If you’re unfamiliar with the Liferay Faces project, it’s important to know that Liferay Faces is an umbrella project that provides support for the JavaServer Faces (JSF) standard in Liferay Portal. Thus, Liferay Faces portlets and JSF portlets are closely related. Visit the JSF-related learning path for further details on JSF portlets and the Liferay Faces project.
This tutorial explains the Liferay Faces portlets generation process using Maven, and the anatomy of a JSF portlet.
You’ll begin creating a Liferay Faces portlet plugin next.
Creating a Liferay Faces Portlet Plugin
To create your Liferay Faces portlet plugin project, follow the Creating Liferay Maven Plugins from Liferay IDE tutorial or the Creating Liferay Maven Plugins from the Command Line tutorial, making sure to select Portlet as the plugin type and JSF 2.x as the portlet framework. Lastly, you’ll be required to select a JSF component suite.
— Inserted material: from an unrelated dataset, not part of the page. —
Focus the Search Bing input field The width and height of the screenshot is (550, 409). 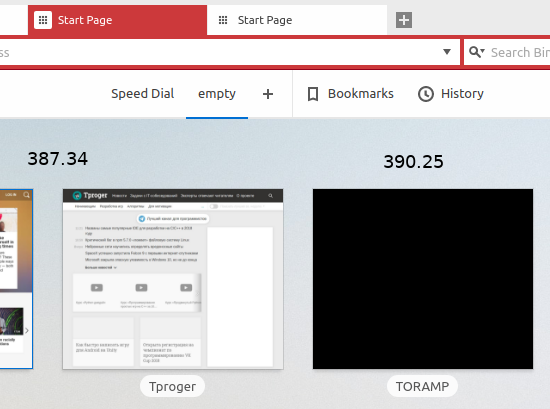[520, 52]
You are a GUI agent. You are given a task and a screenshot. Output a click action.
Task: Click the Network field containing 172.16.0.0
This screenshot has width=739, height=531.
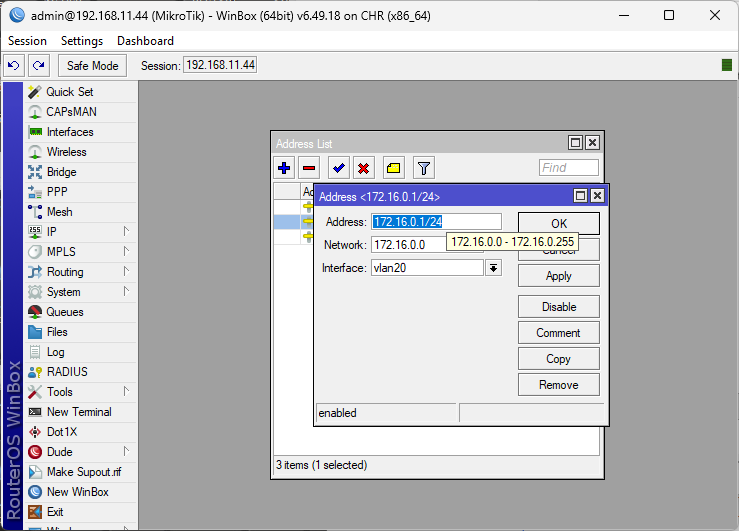408,244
A Liferay Faces portlet can be built to use one of several different JSF component suites, including RichFaces, PrimeFaces, Liferay Faces Alloy, the JSF Standard suite, and ICEfaces. Each JSF component suite has an archetype that is used in creating the portlet.
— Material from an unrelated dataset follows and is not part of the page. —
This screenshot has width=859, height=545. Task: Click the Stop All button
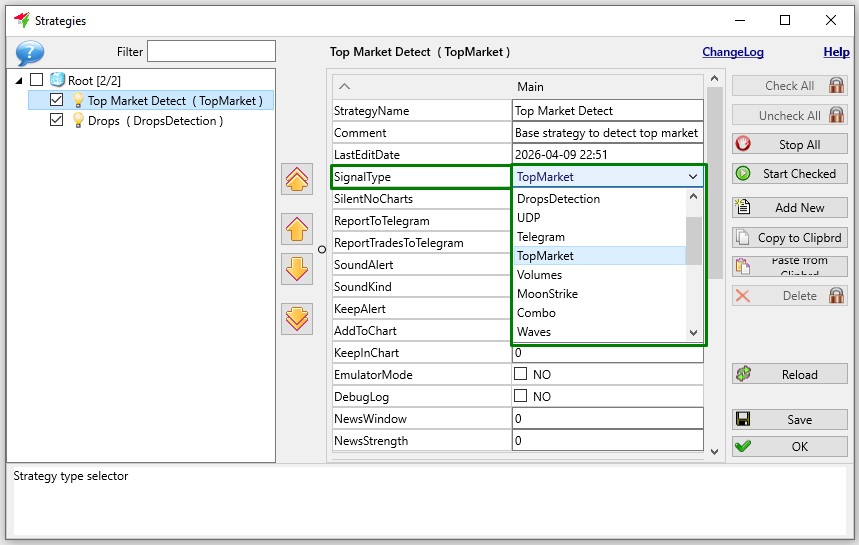coord(789,144)
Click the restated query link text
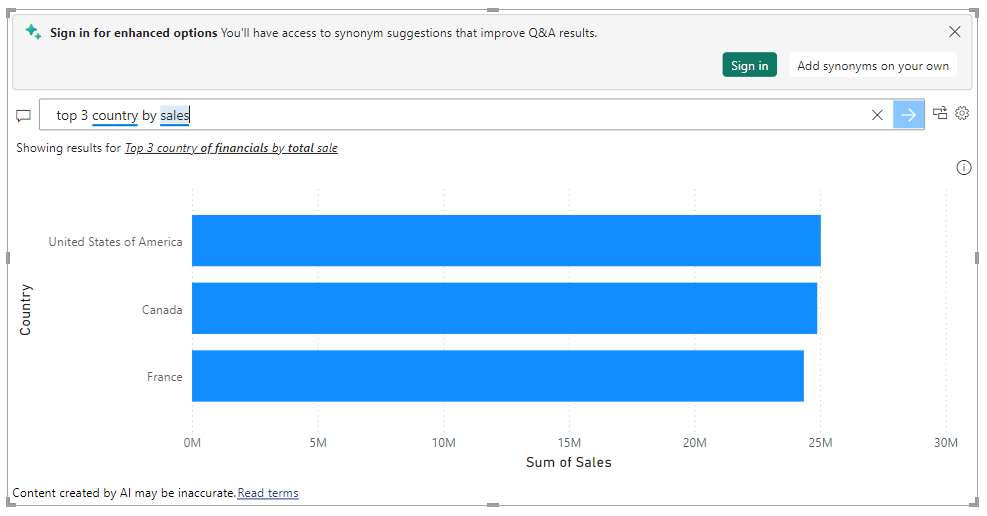The image size is (987, 516). (x=231, y=148)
It’s helpful to familiarize yourself with a Liferay Faces portlet plugin project’s directory structure. You can explore its anatomy next.
Anatomy
A portlet project created from the
com.liferay.maven.archetypes:liferay-portlet-jsf-archetype
has the following
directory structure:
- jsf-portlet-plugin/
- src/
- main/
- java/
- resources/
- Language_[locale].properties
- log4j.properties
- webapp/
- css/
- main.css
- views/
- view.xhtml
- WEB-INF/
- faces-config.xml
- liferay-display.xml
- liferay-hook.xml
- liferay-plugin-package.properties
- liferay-portlet.xml
- portlet.xml
- web.xml
- weblogic.xml
- icon.png
- css/
- main/
- pom.xml
- src/
Maven creates the src/main/java/
directory automatically. It holds the
portlet’s Java source code (e.g., com.liferay.sample.SamplePortlet.java
), and
portlet-plugin/src/main/webapp
holds its web source code. If you’ve created
any portlet plugins using the Plugins SDK, you might have noted it uses a
different directory structure.
The following table illustrates the differences in the locations of the Java source code and web source code for a Maven project and a Plugins SDK project:
Location | Maven project | Plugins SDK project |
———– | —————– | ——————— |
Java source | src/main/java
| docroot/WEB-INF/src
|
Web source | src/main/webapp
| docroot
|
Congratulations! You now know how to create Liferay Faces portlets that can leverage one of several powerful JSF frameworks.